Your goal ->
Word for word, copy the lines from the one with "Click 'Hiển thị thêm trận đấu' under Halmstad" to the last line of the data below, counting both, and keep every picture out.

[Saved entries]

****************************************

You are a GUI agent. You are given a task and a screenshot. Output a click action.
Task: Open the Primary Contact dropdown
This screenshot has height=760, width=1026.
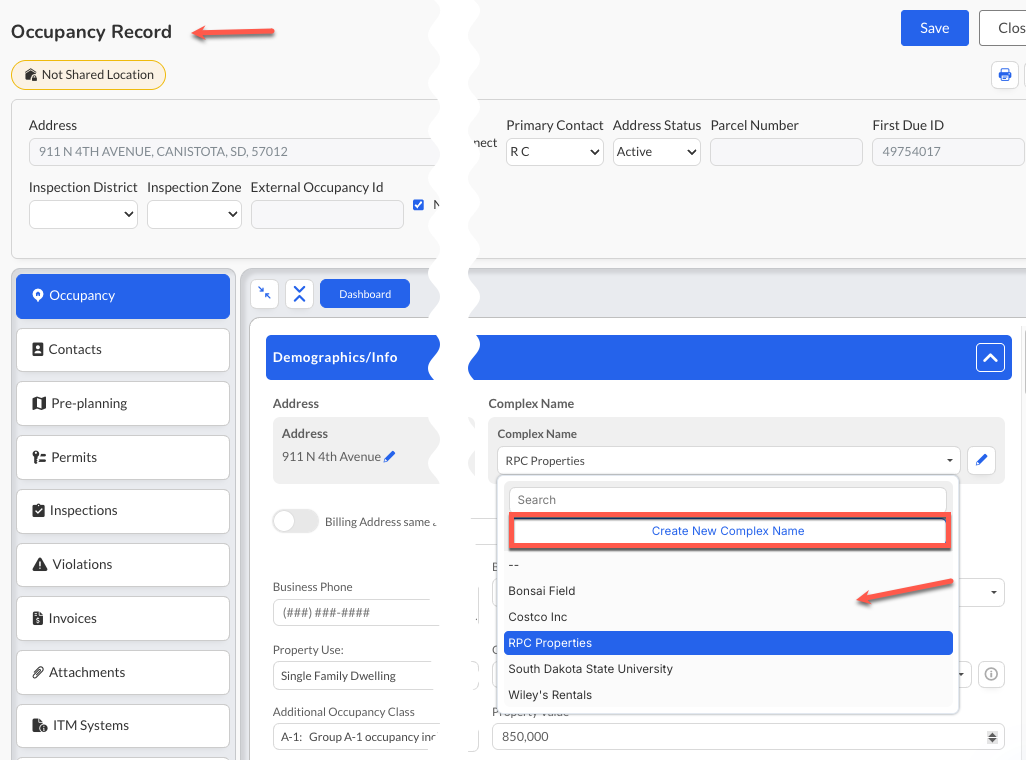pyautogui.click(x=554, y=152)

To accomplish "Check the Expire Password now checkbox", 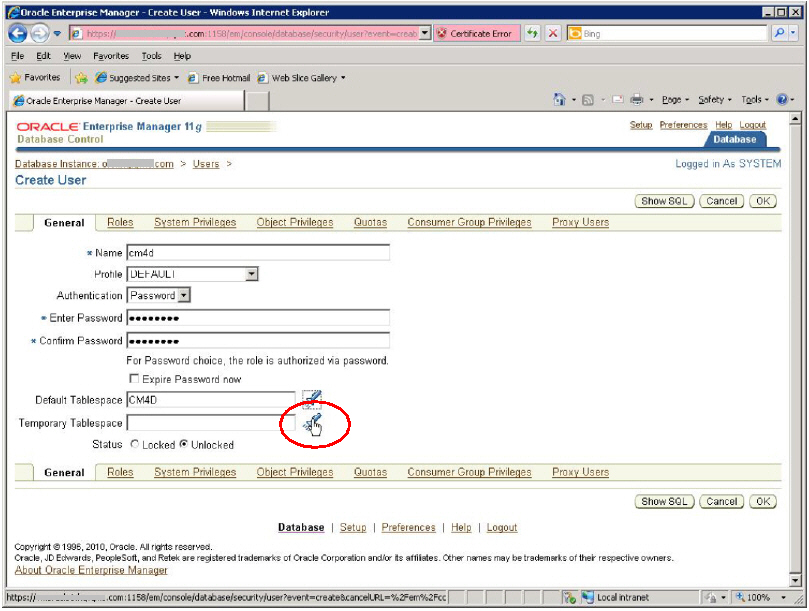I will point(135,378).
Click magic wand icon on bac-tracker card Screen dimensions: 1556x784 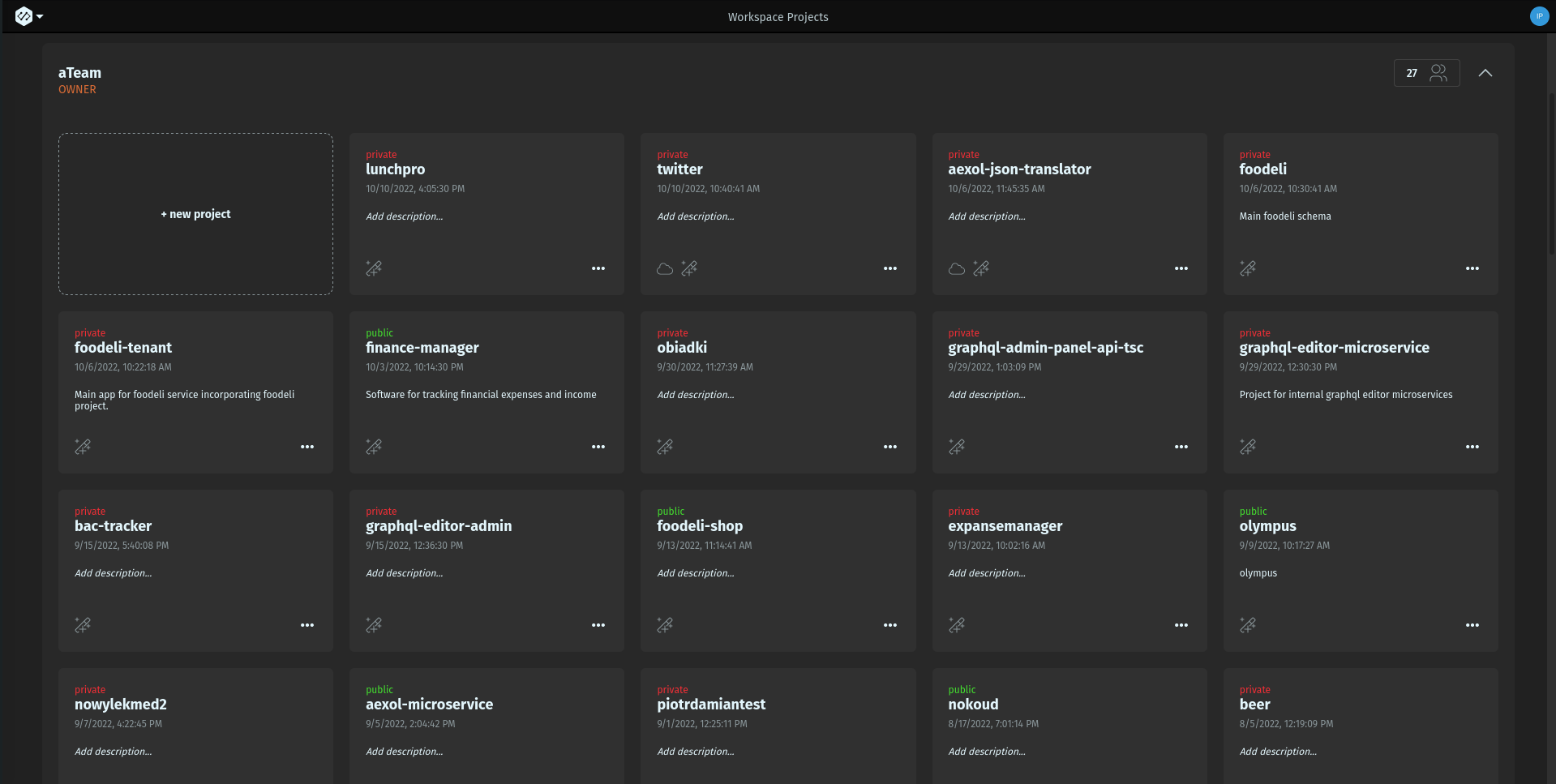[x=83, y=625]
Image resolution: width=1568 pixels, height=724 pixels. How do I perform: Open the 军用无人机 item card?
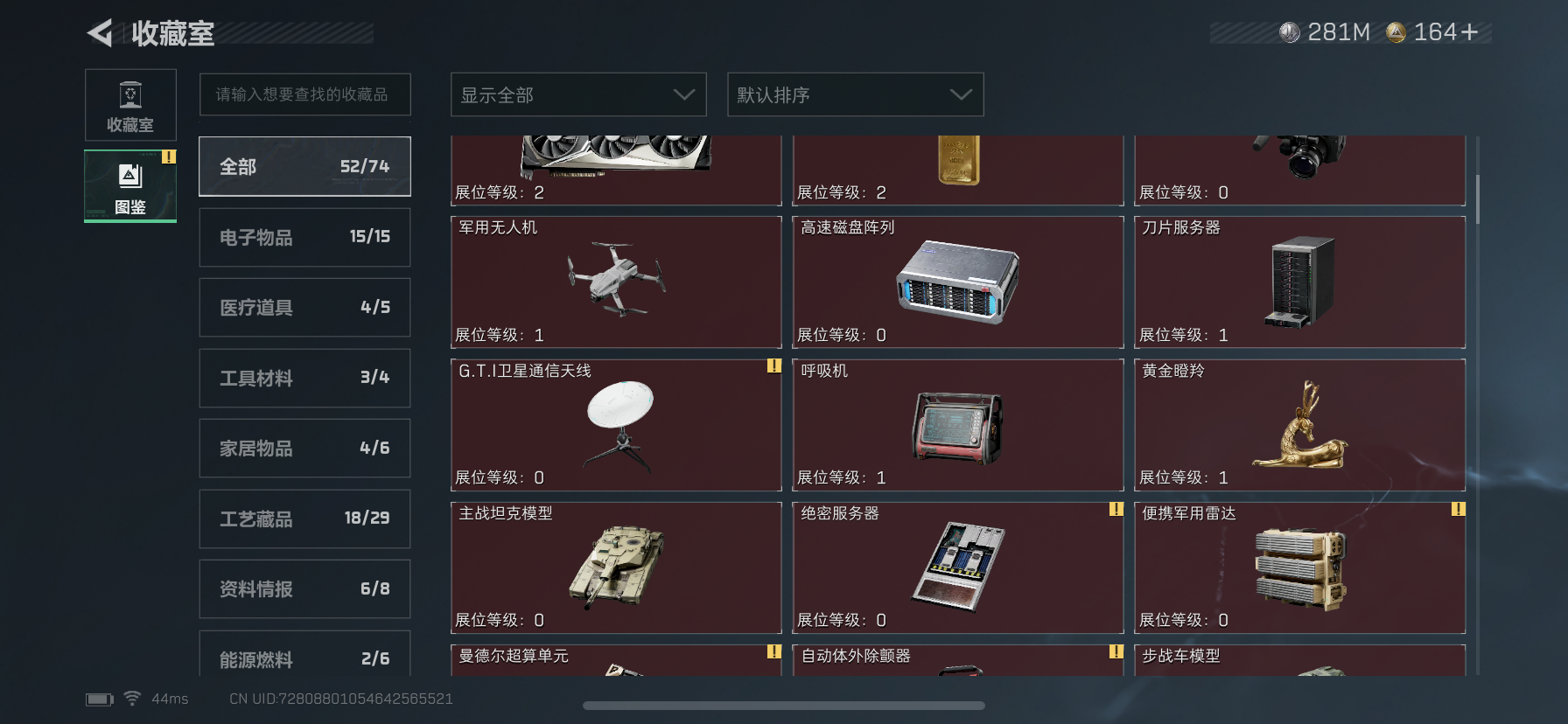tap(616, 282)
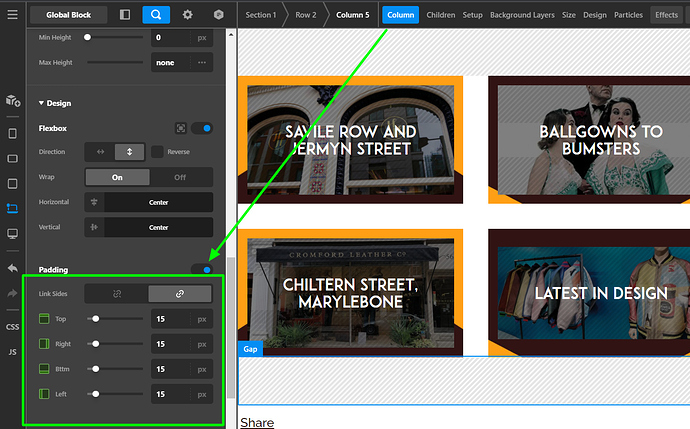The image size is (690, 429).
Task: Click the Top padding slider handle
Action: click(95, 319)
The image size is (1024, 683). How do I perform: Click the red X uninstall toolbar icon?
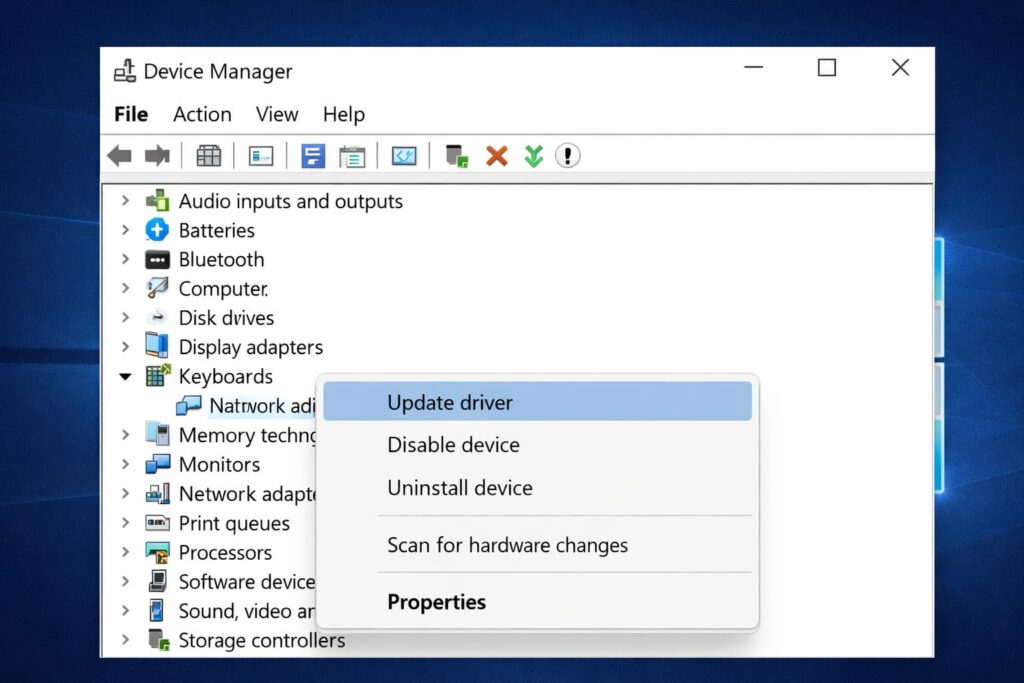497,156
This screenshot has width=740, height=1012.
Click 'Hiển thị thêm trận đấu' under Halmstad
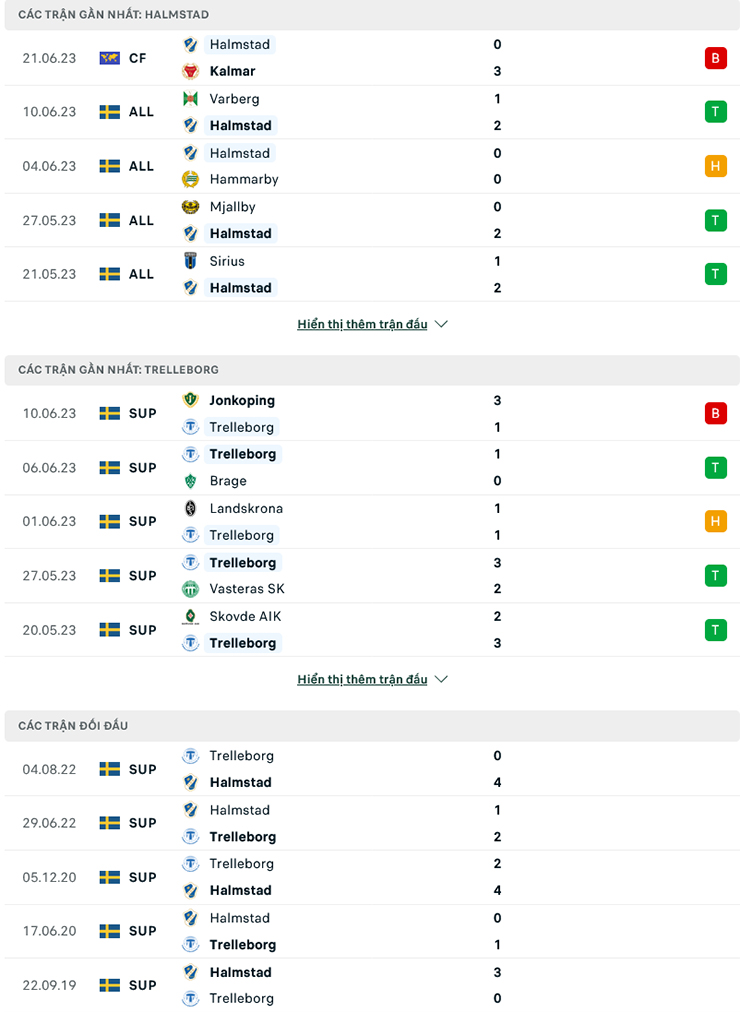pyautogui.click(x=362, y=323)

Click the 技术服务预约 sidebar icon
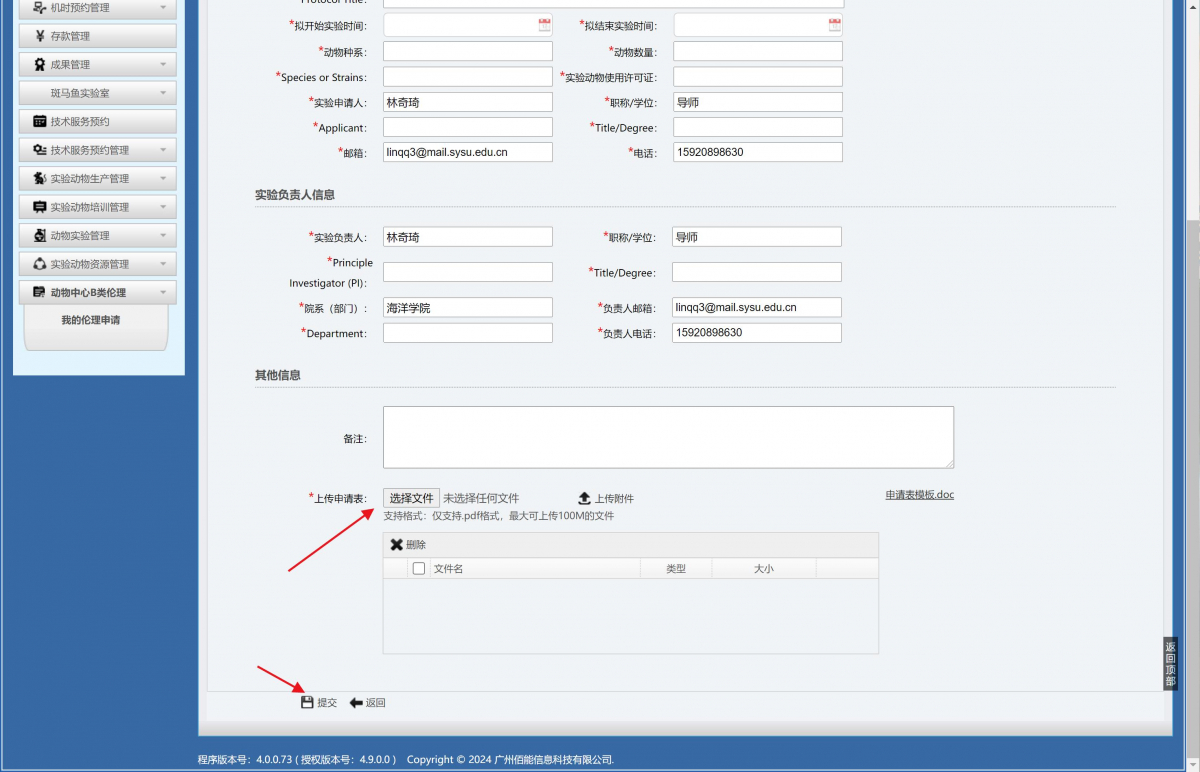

****************************************

Result for this task ->
Click 'Hiển thị thêm trận đấu' under Halmstad
pyautogui.click(x=362, y=323)

Click the 技术服务预约 sidebar icon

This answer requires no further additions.